Tamma termenung di pembaringan. Cahaya remang-remang. Pandangan menerawang ke langit-langit. Sesekali ia menengok Baiyan.
“Dua belas kali dalam sehari, penjaga mengitari istana, mengumandangkan syair-syair bersamaan tabuhan gong," ujar Tamma sendirian.
"Dua belas kali pula mereka melakukan itu pada malam hari. Aku benar-benar tidak bisa tidur. Bagaimana denganmu, Bai?“ tanya Tamma mengamati punggung Baiyan.
Tubuh Baiyan melingkar di balik selimut mulai dari ujung kaki sampai kepala. Tidak ada tanggapan darinya selain dengkuran lembut. Tidak salah lagi, rupanya dia memang sudah terlelap sejak tadi.
“Puisi-puisi aneh …,” gumam Tamma.
“Bukan puisinya yang aneh, tetapi itu pertanda waktu ...,” sebuah suara dari pembaringan sebelah lainnya. Tamma terkejut, ada yang belum tidur juga. Ternyata, Purwa terjaga di dipan sebelah, bersandar di bantal.

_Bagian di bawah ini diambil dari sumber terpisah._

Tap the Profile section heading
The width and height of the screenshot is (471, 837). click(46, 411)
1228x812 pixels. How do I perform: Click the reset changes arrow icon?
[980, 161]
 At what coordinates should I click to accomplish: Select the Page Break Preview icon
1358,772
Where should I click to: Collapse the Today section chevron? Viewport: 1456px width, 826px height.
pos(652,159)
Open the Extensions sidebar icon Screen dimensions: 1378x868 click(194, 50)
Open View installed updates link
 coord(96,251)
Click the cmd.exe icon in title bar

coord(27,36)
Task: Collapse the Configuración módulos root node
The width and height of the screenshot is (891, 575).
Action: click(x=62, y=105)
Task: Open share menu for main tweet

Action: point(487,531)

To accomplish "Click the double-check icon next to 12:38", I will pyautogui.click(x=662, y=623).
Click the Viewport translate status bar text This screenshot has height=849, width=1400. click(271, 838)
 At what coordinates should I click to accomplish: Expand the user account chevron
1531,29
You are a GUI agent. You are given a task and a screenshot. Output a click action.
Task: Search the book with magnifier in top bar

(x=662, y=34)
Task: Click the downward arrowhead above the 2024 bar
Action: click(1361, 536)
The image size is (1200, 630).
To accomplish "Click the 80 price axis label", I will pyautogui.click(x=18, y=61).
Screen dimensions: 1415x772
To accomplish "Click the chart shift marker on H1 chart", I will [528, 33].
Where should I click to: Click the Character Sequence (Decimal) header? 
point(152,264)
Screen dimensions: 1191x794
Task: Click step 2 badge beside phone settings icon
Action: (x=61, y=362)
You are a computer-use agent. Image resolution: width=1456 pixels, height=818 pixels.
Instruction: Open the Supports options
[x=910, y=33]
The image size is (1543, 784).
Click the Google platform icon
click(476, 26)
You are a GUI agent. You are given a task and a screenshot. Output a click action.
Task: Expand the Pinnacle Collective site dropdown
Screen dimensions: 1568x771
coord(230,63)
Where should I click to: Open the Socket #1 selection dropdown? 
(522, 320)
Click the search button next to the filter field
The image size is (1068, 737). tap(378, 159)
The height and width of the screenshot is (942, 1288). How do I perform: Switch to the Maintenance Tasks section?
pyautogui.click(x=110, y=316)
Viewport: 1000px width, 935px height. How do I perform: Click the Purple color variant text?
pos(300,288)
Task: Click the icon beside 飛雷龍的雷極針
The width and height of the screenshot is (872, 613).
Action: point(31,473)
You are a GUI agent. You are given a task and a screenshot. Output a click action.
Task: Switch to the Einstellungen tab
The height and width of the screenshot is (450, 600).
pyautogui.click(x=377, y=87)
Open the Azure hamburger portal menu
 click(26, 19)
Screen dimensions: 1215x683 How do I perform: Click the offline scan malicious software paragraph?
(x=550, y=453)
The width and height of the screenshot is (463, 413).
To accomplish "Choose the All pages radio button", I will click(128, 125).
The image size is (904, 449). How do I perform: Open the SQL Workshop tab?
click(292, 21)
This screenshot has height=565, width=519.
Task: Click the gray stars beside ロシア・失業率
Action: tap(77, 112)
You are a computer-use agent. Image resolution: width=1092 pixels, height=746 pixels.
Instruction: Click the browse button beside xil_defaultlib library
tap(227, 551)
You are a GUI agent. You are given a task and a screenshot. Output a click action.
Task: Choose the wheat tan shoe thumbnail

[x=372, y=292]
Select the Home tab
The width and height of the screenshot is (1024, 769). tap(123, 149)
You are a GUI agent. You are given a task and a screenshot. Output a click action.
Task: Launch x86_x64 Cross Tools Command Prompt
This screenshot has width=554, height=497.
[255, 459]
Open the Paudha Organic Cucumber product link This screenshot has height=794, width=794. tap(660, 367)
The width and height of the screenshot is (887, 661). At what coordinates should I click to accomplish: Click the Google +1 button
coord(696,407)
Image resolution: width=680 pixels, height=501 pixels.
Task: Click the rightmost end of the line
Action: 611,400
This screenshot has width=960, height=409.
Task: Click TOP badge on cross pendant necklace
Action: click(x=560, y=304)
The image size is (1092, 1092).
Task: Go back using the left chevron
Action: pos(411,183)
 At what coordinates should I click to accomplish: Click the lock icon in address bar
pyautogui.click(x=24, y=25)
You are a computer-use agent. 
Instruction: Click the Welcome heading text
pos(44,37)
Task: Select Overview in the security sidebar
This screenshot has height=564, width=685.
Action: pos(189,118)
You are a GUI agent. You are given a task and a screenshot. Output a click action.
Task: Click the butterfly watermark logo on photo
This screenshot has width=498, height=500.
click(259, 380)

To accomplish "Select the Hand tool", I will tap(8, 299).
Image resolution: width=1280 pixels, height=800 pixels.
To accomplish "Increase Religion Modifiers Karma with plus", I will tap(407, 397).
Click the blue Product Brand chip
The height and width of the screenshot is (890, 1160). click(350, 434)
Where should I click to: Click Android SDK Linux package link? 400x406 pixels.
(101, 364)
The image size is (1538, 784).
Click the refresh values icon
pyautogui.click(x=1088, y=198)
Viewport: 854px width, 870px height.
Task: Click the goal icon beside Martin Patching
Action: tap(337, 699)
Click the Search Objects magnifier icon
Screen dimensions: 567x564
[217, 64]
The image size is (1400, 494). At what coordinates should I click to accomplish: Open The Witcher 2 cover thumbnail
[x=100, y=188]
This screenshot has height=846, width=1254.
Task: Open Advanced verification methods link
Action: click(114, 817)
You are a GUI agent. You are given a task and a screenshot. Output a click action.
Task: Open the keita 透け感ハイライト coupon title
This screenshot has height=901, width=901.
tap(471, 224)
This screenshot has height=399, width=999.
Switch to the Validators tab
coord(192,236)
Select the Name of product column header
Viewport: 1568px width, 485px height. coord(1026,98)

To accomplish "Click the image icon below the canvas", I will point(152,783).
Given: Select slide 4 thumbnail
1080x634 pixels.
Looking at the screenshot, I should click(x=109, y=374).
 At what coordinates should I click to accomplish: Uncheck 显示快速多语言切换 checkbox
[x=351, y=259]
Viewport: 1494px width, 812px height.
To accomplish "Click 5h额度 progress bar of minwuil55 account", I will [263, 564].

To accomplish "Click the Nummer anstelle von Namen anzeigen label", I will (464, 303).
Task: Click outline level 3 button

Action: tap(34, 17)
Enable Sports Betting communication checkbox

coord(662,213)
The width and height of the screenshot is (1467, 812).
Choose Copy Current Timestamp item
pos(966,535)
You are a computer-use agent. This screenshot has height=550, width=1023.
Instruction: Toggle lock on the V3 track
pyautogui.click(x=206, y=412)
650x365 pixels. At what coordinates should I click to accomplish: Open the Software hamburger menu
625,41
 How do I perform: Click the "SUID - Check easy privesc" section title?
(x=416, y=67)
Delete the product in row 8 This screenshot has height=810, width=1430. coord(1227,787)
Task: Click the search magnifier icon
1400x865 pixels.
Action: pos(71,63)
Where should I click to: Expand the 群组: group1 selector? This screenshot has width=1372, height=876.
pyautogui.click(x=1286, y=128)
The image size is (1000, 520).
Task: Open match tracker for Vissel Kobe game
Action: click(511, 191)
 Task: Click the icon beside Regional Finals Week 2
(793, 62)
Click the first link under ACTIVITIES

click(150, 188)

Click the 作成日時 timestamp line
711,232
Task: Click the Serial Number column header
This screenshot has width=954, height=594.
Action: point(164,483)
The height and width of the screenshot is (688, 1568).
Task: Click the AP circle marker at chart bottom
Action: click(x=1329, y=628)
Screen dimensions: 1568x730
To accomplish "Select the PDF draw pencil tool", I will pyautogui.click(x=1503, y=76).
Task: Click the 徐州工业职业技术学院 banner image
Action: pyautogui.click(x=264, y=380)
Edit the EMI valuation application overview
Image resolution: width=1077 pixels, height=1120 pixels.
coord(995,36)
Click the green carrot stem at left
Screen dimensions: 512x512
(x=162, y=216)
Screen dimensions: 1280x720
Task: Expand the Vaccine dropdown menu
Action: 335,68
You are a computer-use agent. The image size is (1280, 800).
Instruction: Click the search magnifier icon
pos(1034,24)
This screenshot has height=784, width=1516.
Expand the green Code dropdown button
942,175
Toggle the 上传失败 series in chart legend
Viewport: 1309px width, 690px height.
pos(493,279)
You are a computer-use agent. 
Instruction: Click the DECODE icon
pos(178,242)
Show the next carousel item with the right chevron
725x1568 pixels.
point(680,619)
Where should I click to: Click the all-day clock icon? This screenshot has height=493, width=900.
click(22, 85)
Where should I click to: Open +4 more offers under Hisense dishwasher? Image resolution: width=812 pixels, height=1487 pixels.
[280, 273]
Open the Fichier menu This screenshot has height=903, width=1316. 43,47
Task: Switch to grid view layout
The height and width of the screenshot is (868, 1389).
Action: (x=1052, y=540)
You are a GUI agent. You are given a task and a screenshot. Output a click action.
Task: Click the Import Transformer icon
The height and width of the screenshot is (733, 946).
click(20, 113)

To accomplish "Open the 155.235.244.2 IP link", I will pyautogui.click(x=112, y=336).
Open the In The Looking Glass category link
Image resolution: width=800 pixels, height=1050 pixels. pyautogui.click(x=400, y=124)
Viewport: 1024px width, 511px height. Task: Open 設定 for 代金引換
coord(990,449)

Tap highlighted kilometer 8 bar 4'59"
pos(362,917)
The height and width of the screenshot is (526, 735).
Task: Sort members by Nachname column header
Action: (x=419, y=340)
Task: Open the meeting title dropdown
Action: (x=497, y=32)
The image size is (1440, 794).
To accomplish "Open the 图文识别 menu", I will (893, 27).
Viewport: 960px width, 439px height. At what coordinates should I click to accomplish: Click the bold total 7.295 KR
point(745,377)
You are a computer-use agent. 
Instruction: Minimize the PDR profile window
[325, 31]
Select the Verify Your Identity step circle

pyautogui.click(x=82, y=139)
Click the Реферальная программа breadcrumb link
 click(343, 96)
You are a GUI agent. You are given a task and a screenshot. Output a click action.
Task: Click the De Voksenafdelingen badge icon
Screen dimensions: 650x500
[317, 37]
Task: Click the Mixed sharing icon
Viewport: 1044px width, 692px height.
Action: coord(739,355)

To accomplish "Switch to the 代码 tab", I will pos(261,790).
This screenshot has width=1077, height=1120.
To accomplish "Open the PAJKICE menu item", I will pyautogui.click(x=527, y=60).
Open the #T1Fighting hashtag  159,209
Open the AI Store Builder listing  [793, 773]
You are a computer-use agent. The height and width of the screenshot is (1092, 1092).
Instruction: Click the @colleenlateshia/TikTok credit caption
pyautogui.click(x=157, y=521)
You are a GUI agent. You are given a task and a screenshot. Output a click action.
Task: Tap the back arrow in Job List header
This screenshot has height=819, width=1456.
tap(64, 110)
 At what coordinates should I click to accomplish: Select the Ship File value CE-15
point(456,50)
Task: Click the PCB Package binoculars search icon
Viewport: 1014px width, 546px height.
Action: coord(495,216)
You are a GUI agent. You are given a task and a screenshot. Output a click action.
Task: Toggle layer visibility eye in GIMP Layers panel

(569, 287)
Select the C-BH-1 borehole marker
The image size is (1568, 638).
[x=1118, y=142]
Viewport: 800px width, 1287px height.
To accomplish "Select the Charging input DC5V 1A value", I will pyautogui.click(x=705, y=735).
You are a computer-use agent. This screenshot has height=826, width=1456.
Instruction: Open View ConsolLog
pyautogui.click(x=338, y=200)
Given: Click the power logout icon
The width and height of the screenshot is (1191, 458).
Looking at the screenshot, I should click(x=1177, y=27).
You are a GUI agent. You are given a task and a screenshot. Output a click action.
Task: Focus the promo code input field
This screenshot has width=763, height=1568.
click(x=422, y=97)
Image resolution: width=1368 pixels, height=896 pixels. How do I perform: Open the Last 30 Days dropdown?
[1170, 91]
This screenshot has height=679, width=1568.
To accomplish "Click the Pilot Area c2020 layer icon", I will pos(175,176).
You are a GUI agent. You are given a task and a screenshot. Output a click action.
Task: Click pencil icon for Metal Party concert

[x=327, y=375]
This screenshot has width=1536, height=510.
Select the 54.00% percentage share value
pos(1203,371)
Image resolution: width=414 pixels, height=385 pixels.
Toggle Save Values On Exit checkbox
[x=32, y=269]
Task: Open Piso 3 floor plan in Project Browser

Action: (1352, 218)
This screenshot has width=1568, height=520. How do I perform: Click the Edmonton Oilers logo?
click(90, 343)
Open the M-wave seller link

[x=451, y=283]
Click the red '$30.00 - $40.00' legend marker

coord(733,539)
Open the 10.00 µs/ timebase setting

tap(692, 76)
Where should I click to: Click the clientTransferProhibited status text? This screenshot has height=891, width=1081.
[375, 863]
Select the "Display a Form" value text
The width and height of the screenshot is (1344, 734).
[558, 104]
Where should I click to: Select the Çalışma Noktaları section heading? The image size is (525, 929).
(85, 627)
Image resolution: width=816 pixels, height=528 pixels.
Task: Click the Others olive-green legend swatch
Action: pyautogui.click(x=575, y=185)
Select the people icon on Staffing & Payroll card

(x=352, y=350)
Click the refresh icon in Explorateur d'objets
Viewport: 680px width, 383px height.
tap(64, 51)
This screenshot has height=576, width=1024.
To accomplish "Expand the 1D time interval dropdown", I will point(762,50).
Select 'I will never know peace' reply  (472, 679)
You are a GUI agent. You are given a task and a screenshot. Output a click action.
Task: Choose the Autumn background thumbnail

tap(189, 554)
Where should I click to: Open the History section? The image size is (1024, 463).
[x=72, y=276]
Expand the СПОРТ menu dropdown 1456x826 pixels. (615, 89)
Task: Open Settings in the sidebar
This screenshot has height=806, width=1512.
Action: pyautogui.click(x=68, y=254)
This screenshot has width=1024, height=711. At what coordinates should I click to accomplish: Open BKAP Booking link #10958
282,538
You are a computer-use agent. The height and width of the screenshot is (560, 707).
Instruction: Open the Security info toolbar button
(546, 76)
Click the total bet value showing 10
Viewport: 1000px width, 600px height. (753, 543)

“Belum tidur juga rupanya?” tanya Tamma lega, ternyata masih ada yang senasib tak bisa tidur malam itu, "Apa yang membuatmu gelisah?" tanya Tamma tanpa beranjak dari pembaringan. Mereka sama-sama bersandar di dipan masing-masing.
“Serapat apapun mataku terpejam ... tetapi pikiranku tidak,“ jawab Purwa sekedarnya.
“Hei, apa maksudmu ... itu pertanda waktu?“ tanya Tamma, ingat kalimat Purwa sebelumnya.
“Rupanya kamu belum hafal tentang waktu. Tanapura memiliki sistem penanda waktu. Para penjaga bertugas mengawasi waktu, menabuh gong ketika saatnya tiba, juga membacakan syair-syair legenda," jawab Purwa menjelaskan.
“Hafalkan ini," kata Purwa, lalu merentangkan sepuluh jari, mulai menekuk satu-persatu sebagai hitungan.
Ayam jantan, pukul 4 pagi
Ayam Betina, pukul 5 pagi
Biyan Padi, pukul 6 pagi
Merpati Sepasang, pukul 7 pagi
Kera Bakul, pukul 8 pagi
Macan Wulung, pukul 9 pagi
Singa Putih, pukul 10 pagi
Singa bersarang, pukul 11 siang
Naga Laut, pukul 12 siang
Naga Terbang, pukul 1 siang
Naga Sakti, pukul 2 siang
Elang bukit, pukul 3 sore
Hiu Tarung, pukul 4 sore
Ular Betina, pukul 5 sore
Angsa Ngapung, pukul 6 sore
Elang Klawu, pukul 7 sore
Kadal Bersolek, pukul 8 malam
Naga Mimpi, pukul 9 malam
Babi Jantan, pukul 10 malam
Tikus Nyanyi, pukul 11 malam
Tikus Nyarang, pukul 12 malam
Serigala Wiru, pukul 1 malam
Serigala Bulan, pukul 2 malam
Serigala Menari, pukul 3 malam
"Dalam sehari semalam, terdapat 24 tanda waktu, mengerti?” kata Purwa mengakhiri penjelasannya dengan senyum kecil, terlebih melihat ekspresi muka Tamma bingung.
"Wah, kau menghafal semuanya?" Tamma takjub pada Purwa.
”Begitu banyak pertanda waktu, belum lagi beragam puisinya ...,” Tamma garuk-garuk kepala bukan karena gatal. Kewalahan juga setelah mendengar penjelasan Purwa yang sangat cepat menghafal semua itu.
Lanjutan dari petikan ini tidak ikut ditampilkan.